The Paris Agreement was opened for signature on 22 April 2016 (Earth Day) at a ceremony in New York. After the European Union ratified the agreement, sufficient countries had ratified the Agreement responsible for enough of the world's greenhouse gases for the Agreement to enter into force on 4 November 2016. As of October 2021, 192 members of the United Nations Framework Convention on Climate Change (UNFCCC) are parties to the agreement. Of the four UNFCCC member states which have not ratified the agreement, the only major emitters are Iran and Iraq (although the president of Iraq has approved the accession of his country). The United States withdrew from the Agreement in 2020, but rejoined in 2021.

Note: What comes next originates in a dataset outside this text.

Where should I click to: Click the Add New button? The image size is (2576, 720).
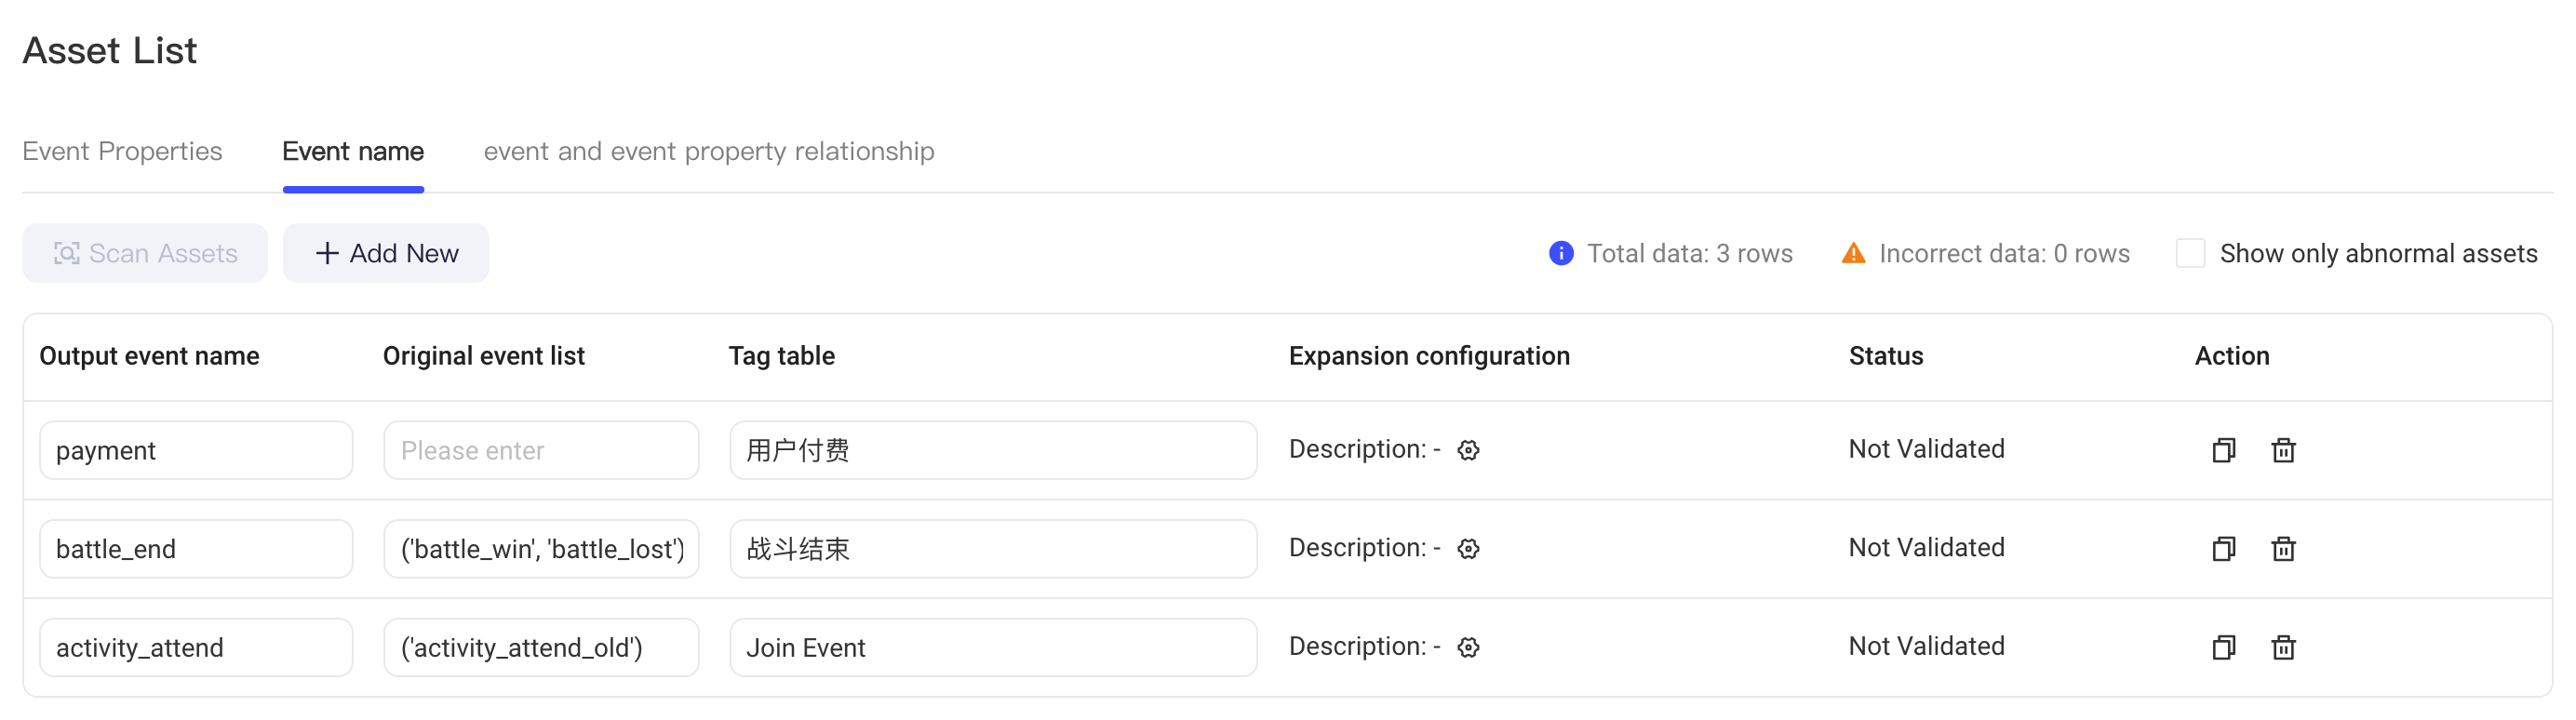(x=386, y=253)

The Paris Agreement's long-term temperature goal is to keep the rise in mean global temperature to well below 2 °C (3.6 °F) above pre-industrial levels, and preferably limit the increase to 1.5 °C (2.7 °F), recognising that this would substantially reduce the impacts of climate change. Emissions should be reduced as soon as possible and reach net-zero by the middle of the 21st century.

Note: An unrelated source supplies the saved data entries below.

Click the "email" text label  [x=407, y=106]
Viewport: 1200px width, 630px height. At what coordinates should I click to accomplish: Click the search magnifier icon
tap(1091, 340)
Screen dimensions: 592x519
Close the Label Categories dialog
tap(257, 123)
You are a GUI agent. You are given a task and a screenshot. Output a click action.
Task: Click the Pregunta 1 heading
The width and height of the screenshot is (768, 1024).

It aims to increase the ability of parties to adapt to climate change impacts, and mobilise sufficient finance. Under the Agreement, each country must determine, plan, and regularly report on its contributions. No mechanism forces a country to set specific emissions targets, but each target should go beyond previous targets. In contrast to the 1997 Kyoto Protocol, the distinction between developed and developing countries is blurred, so that the latter also have to submit plans for emission reductions.

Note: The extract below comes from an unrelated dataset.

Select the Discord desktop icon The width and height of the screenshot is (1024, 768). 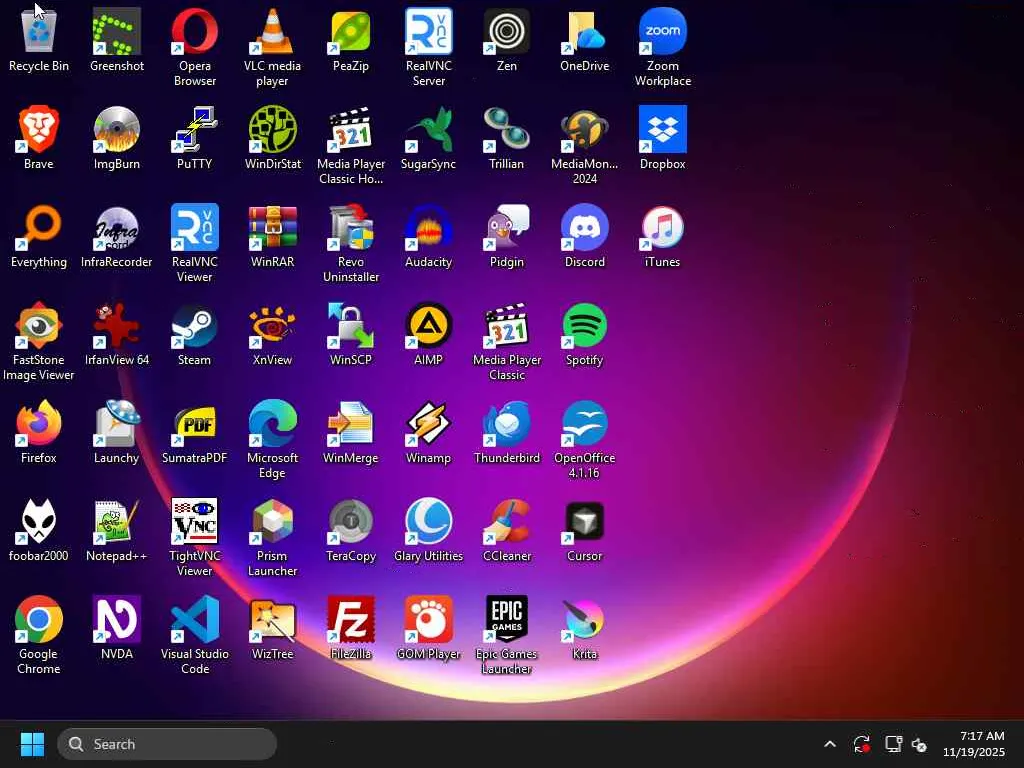584,229
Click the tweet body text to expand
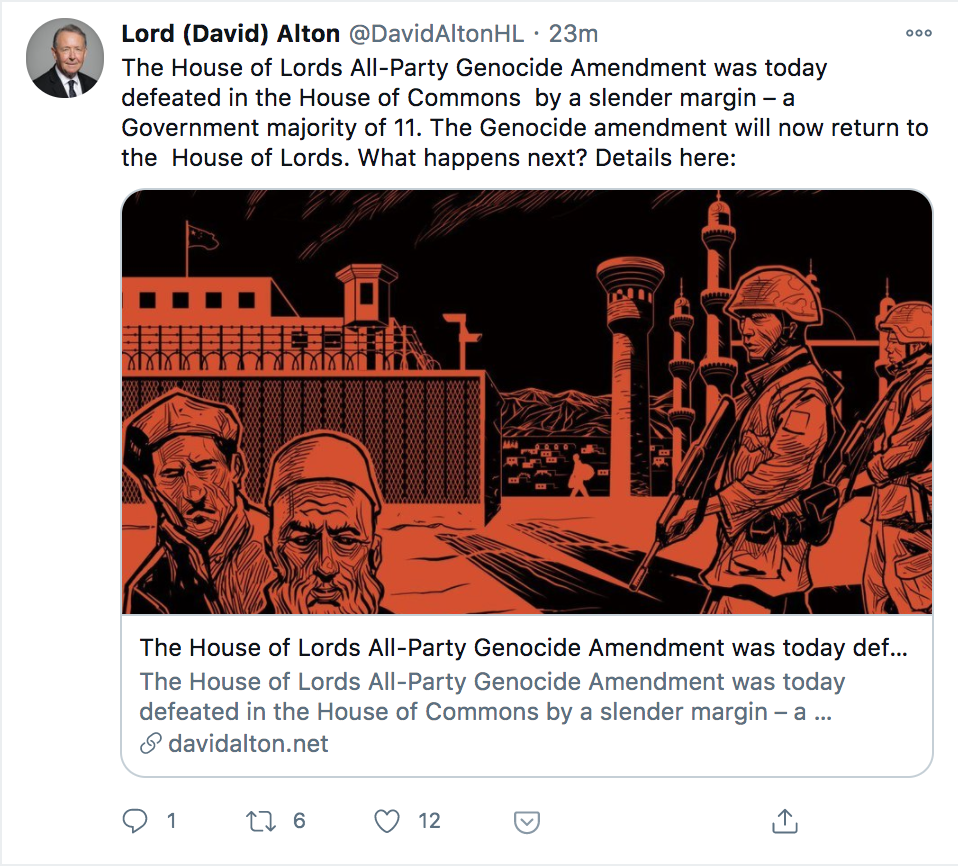The image size is (958, 866). 525,112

The Agreement was lauded by world leaders, but criticised as insufficiently binding by some environmentalists and analysts. There is debate about the effectiveness of the Agreement. While current pledges under the Paris Agreement are insufficient for reaching the set temperature goals, there is a mechanism of increased ambition. The Paris Agreement has been successfully used in climate litigation forcing countries and an oil company to strengthen climate action.